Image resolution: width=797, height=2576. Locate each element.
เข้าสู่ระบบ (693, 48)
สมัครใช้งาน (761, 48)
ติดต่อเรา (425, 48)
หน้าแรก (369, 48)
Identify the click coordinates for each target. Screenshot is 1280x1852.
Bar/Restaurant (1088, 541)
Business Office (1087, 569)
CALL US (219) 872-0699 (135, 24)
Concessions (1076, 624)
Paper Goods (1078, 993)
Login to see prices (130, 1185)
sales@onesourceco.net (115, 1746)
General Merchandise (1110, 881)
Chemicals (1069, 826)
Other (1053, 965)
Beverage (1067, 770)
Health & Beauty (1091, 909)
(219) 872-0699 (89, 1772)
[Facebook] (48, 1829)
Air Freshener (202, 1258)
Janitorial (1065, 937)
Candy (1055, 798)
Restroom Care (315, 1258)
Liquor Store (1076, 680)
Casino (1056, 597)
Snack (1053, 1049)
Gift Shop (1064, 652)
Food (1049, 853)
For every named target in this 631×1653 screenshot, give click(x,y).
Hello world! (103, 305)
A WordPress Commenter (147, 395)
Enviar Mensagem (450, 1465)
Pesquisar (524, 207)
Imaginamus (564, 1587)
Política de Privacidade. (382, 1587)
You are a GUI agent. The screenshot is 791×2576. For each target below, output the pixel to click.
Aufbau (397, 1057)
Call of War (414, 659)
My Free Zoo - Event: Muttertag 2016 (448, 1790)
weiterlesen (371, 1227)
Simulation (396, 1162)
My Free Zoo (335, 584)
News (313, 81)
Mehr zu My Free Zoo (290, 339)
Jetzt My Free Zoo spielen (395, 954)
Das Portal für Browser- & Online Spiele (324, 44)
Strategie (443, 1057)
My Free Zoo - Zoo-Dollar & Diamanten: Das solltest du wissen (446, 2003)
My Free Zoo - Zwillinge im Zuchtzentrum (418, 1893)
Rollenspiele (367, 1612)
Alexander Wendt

☆ ☆ ☆ ☆ ☆ ☆ ☆

### [PROBLEM REQUIREMENTS]
Collect every line from the rows above that contains the string "target", matching its capitalization exactly.

### [PROBLEM SOLUTION]
Identify the click coordinates for each target. Screenshot is 1280x1852.
For every named target in this 631×1653 screenshot, give click(x,y).
You are a GUI agent. The screenshot is 791×2576. For each target below, output the pixel to click.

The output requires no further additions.